- 说明与要求
请从下面的材料中筛选出所有包含字符串“size”的行，并逐行照原样抄写出来。

- 所给材料
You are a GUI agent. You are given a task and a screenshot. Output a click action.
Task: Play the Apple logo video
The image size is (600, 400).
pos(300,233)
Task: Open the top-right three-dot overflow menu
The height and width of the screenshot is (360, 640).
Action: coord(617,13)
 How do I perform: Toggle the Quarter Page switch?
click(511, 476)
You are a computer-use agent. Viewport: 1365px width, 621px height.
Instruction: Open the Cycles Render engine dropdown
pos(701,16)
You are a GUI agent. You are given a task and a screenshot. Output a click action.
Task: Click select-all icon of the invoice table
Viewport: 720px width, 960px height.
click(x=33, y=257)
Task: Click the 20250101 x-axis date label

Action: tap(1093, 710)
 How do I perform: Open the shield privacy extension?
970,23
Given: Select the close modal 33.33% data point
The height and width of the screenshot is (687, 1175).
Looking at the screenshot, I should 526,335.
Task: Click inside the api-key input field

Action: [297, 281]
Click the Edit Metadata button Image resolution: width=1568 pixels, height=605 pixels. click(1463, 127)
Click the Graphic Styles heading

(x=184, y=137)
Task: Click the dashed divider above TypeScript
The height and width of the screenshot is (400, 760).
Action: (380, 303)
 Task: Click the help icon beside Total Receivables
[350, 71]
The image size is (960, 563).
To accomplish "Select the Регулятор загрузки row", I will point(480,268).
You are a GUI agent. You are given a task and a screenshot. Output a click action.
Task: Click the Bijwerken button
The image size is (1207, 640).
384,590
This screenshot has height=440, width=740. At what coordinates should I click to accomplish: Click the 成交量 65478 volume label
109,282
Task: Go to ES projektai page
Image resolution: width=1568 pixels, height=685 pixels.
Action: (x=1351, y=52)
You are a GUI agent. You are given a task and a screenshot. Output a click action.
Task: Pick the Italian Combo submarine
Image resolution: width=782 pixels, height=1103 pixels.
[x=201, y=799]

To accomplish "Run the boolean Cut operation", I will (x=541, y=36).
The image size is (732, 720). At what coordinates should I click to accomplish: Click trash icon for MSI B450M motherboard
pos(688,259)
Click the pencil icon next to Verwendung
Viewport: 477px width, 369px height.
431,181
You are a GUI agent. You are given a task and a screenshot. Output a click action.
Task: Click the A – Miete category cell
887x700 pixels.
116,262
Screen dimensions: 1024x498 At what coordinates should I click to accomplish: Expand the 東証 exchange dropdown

- 任务解答
The image size is (600, 400).
The image size is (960, 563).
The image size is (1207, 640).
The image size is (732, 720). At what coordinates should I click to accomplish: Click trash icon for MSI B450M motherboard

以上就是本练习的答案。